The court ordered the Mexican government to pay restitution to the families of the dead women and fully investigate their murders.
Sungaila’s opinion piece about the case was circulated by Associated Press, generating a fair chunk of coverage.
O’Connor has soup followed by a seafood pasta. Catherine opts for an alliterative caprese followed by carpaccio. Politically incorrect veal with a strawberry-flecked mixed green salad for the escort.
Not surprisingly at a table with two lawyers and a veteran jurist, there’s a fair amount of conversation about the law.
Catherine discusses the process of running for judge in South Carolina, which requires a brief geography lesson about her home state. South Carolina is divided roughly in thirds. The “up country” is the Blue Ridge mountains, which in South Carolina don’t get higher than 3,560 feet. GOP candidates routinely make pilgrimages, courting the area’s politically conservative residents, Catherine says. Below the up country are the “midlands” and, below them, is the “low country” along the Atlantic coast.
Catherine also talks about how she writes her motion for summary judgment early in her case preparation so if the opposition raises an unexpected argument she just plug that into the document.
She worries that if she goes on the bench her frustration with slow-moving lawyers might cause her to lose both her impassiveness and veneer of objectivity.
O’Connor offers some advice on how a case’s pace can be sped up without seeming to pick on any of the lawyers.
Catherine and O’Connor also talk about the status – and success – of icivics.org, the group’s executive director, Abby Taylor, for her herculean effort.
There’s also a brief discussion of my father, Malcolm Lucas, who O’Connor knows from his days as California’s chief justice during the 1990s.
The organizers of the Minerva awards picked who they wanted me to escort.
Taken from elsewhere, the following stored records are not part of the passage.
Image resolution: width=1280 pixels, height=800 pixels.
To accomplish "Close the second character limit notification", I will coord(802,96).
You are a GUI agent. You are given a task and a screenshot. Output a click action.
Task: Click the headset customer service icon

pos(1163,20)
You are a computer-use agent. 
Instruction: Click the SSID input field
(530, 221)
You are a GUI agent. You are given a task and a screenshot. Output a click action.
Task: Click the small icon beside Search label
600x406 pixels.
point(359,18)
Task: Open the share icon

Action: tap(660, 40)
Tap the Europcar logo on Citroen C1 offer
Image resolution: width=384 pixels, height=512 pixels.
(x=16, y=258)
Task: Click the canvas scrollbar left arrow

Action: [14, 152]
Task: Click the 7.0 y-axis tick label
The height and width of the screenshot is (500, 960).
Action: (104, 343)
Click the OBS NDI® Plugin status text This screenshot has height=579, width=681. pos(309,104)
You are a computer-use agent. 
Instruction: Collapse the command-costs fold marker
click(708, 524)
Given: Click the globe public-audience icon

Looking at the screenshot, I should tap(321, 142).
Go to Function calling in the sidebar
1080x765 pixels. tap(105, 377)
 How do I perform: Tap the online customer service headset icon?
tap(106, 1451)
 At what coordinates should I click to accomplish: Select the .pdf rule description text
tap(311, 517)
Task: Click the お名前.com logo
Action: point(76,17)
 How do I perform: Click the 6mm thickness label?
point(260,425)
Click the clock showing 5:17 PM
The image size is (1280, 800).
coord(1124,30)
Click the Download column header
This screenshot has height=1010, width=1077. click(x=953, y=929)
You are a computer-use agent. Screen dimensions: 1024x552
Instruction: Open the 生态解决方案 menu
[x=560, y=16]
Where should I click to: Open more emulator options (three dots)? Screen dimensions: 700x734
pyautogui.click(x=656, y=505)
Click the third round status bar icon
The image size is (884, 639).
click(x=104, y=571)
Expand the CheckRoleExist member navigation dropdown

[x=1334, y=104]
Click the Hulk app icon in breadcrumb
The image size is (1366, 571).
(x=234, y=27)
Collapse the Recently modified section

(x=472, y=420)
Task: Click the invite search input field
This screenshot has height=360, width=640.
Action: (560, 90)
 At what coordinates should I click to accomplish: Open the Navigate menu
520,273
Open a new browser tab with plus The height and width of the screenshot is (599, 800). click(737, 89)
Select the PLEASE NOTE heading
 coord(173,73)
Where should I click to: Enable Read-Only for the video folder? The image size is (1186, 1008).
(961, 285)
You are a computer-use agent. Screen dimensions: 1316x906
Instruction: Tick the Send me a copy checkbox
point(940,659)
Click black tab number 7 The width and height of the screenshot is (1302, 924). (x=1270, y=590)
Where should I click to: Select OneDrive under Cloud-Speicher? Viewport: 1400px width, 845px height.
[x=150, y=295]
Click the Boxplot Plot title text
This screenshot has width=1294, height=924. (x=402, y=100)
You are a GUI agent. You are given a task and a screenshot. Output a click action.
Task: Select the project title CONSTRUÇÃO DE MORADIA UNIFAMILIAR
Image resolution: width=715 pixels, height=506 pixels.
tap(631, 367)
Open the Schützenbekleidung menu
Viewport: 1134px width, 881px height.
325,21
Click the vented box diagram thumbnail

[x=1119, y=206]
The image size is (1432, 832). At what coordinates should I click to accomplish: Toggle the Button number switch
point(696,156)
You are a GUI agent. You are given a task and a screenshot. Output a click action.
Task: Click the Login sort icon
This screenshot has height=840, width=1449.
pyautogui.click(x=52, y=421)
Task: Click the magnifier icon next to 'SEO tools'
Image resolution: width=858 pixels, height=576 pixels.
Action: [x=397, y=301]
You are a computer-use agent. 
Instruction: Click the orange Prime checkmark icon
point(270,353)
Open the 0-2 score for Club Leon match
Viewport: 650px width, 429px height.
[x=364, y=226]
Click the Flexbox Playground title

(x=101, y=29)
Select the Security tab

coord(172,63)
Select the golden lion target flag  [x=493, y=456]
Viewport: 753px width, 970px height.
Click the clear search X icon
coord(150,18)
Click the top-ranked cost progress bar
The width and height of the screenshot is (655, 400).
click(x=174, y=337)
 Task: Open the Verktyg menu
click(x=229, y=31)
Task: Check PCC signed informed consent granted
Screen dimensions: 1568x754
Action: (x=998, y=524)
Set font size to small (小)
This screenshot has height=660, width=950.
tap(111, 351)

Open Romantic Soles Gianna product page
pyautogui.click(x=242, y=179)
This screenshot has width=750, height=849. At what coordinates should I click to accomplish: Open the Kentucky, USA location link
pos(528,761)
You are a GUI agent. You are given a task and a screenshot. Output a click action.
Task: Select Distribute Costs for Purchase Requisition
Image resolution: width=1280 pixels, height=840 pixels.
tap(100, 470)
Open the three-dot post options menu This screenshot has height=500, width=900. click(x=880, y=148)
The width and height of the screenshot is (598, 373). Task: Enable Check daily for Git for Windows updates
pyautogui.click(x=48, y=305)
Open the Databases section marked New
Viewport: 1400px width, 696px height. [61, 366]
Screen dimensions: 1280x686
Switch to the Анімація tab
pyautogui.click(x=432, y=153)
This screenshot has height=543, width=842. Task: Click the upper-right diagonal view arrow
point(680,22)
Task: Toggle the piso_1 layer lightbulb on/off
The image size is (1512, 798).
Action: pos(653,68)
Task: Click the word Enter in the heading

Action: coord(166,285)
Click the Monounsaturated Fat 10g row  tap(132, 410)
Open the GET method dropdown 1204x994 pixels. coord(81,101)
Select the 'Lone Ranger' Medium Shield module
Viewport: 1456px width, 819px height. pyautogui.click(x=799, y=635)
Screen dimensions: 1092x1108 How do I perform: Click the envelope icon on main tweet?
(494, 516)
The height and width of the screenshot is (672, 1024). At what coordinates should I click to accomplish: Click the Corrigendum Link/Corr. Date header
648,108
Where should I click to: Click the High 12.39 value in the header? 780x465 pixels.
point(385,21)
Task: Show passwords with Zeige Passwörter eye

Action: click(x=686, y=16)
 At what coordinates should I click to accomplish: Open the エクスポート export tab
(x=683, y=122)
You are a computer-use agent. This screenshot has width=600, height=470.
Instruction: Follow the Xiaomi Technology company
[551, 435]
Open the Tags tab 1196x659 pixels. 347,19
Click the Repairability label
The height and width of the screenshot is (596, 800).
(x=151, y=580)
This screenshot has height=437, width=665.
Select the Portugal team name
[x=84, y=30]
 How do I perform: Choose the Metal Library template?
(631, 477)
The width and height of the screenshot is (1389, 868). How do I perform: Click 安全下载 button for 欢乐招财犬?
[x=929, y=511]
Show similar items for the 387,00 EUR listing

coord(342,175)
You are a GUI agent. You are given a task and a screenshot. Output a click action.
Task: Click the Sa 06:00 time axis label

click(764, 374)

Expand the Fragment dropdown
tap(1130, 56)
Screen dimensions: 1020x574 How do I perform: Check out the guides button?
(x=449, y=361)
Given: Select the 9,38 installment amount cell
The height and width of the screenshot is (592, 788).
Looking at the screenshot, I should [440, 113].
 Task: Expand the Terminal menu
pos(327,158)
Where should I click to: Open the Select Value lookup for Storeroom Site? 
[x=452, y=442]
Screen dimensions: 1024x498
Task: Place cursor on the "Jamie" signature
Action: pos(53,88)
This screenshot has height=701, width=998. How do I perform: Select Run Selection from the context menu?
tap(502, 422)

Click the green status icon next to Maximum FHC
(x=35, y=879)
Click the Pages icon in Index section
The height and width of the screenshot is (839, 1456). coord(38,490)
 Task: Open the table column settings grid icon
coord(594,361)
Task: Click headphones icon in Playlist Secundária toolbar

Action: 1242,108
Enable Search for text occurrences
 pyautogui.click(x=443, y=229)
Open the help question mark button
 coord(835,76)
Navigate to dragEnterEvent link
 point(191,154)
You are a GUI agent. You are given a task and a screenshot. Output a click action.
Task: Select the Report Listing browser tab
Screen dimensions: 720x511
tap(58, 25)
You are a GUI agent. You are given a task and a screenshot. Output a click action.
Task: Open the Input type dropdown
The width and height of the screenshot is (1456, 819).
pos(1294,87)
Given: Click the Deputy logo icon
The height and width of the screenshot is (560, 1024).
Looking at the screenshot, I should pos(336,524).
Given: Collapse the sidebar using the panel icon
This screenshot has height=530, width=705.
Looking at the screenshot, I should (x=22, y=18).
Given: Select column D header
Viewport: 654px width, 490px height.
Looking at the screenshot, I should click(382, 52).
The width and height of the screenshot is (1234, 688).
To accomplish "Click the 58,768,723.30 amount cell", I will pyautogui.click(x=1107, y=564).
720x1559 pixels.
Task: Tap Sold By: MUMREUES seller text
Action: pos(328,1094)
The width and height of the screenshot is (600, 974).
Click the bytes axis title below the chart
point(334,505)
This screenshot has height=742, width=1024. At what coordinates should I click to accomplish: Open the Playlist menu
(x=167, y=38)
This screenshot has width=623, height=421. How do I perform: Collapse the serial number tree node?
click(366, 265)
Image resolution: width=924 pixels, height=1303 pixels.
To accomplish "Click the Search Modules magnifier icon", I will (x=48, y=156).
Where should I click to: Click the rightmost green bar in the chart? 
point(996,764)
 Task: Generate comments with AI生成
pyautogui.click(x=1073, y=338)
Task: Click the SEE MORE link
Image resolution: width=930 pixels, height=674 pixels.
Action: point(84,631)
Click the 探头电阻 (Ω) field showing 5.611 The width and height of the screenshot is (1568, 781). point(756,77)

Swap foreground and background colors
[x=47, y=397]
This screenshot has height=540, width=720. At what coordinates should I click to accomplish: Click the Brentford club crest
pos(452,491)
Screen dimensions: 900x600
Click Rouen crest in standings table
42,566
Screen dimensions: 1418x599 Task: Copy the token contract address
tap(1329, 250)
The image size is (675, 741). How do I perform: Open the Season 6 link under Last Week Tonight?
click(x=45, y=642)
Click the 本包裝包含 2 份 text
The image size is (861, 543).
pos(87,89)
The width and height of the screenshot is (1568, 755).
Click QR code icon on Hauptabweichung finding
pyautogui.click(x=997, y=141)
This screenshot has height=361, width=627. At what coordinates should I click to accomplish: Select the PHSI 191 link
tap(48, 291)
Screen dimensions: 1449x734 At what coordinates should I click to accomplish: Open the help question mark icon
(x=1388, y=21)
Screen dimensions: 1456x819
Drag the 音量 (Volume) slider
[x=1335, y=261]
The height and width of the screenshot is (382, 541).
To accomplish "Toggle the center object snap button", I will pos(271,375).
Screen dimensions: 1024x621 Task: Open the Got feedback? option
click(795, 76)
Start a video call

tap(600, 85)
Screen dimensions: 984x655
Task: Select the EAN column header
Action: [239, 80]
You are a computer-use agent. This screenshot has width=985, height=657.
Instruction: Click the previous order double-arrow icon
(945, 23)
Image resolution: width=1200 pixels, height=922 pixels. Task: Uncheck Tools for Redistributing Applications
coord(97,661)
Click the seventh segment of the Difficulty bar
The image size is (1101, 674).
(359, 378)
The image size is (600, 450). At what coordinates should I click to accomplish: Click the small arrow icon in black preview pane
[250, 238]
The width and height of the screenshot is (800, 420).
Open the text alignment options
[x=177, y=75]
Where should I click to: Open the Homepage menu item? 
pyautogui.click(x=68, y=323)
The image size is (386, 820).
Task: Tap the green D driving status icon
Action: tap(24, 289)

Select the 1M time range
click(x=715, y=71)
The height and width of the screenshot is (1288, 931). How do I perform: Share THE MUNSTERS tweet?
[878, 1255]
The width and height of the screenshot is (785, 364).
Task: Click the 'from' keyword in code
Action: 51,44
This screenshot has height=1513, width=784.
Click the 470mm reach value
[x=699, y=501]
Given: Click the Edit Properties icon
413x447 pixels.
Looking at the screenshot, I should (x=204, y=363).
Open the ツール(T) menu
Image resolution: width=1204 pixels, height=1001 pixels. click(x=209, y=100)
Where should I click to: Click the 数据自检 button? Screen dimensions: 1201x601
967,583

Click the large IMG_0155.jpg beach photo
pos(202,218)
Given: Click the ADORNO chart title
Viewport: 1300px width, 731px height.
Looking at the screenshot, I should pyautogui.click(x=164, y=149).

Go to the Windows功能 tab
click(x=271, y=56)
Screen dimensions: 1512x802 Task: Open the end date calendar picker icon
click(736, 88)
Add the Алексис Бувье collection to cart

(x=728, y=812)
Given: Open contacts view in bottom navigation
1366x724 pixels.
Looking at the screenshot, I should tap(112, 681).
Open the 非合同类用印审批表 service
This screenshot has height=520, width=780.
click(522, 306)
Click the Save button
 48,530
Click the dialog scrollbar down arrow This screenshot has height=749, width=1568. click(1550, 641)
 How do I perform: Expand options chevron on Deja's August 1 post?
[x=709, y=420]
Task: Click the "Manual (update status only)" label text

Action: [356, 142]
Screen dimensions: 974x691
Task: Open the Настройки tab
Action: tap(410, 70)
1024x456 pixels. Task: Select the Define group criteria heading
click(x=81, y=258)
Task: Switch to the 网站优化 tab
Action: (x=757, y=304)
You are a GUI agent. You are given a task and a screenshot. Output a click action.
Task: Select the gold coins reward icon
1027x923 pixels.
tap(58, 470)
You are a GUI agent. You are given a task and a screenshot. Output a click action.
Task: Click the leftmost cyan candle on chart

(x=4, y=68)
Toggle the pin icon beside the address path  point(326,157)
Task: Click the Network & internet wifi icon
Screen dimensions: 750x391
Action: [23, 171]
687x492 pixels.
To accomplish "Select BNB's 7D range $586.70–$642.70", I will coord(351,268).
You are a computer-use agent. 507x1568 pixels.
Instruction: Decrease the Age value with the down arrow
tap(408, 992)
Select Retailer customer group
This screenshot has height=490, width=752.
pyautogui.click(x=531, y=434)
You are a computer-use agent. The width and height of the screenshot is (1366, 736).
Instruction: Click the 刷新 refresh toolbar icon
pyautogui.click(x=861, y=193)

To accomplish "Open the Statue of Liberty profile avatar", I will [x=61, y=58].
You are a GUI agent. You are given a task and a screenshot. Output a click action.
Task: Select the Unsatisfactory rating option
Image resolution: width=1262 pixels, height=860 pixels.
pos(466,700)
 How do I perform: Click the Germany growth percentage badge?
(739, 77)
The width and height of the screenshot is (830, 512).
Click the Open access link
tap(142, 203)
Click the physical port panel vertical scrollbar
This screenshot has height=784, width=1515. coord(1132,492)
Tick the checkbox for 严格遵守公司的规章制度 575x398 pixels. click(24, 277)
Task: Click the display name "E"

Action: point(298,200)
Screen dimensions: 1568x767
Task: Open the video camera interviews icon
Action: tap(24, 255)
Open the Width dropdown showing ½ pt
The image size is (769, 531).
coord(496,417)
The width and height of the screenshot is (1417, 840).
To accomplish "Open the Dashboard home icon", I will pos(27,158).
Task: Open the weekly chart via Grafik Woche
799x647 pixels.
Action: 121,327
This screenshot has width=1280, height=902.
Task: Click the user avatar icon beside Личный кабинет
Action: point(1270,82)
They weren’t aware of who my father is. It’s one of those delicious coincidences that crop up in life from time to time.
O’Connor and I concur that Dad was a gifted jurist. Who, I say, benefited from looking like be came straight from Central Casting.
“Just like Warren Burger,” O’Connor says, stirring memories of that historic footage of Burger walking her down the steps of the Supreme Court.
A fan of her stance on states rights, I tell O’Connor how much I enjoy her dissent in Gonzalez v. Raich, a 2005 ruling in which the majority tortuously uses the Interstate Commerce Clause to give the federal government power to prohibit local cultivation of marijuana, even for medical use.
“There is simply no evidence that homegrown medicinal marijuana users constitute, in the aggregate, a sizable enough class to have a discernable, let alone substantial, impact on the national illicit drug market,” she writes, argument used by the majority.
“Relying on Congress’ abstract assertions, the Court has endorsed making it a federal crime to grow small amounts of marijuana in one’s own home for one’s own medicinal use. This overreaching stifles an express choice by some states, concerned for the lives and liberties of their people, to regulate medical marijuana differently.
“If I were a California citizen, I would not have voted for the medical marijuana ballot initiative; if I were a California legislator I would not have supported the Compassionate Use Act. But whatever the wisdom of California’s experiment with medical marijuana, the federalism principles that have driven our Commerce Clause cases require that room for experiment be protected in this case.”
She acknowledges the compliment, unlikely the first time she’s heard it.
O’Connor encourages me to go over to the other part of the restaurant and spend a few minutes with my wife, Donna, who is hosting her annual night-before-the-conference dinner for 55 or so women.
I excuse myself and do as I’m told.
The 7:00 pm dinner was originally set early so O’Connor can attend an 8:00 pm dessert reception for the conference speakers. She elects to call it a night after dinner.
We agree to meet at 8:15 at the VIP entrance to the conference and I hang out with Donna, her mom, our daughter Katie and another 50-odd women.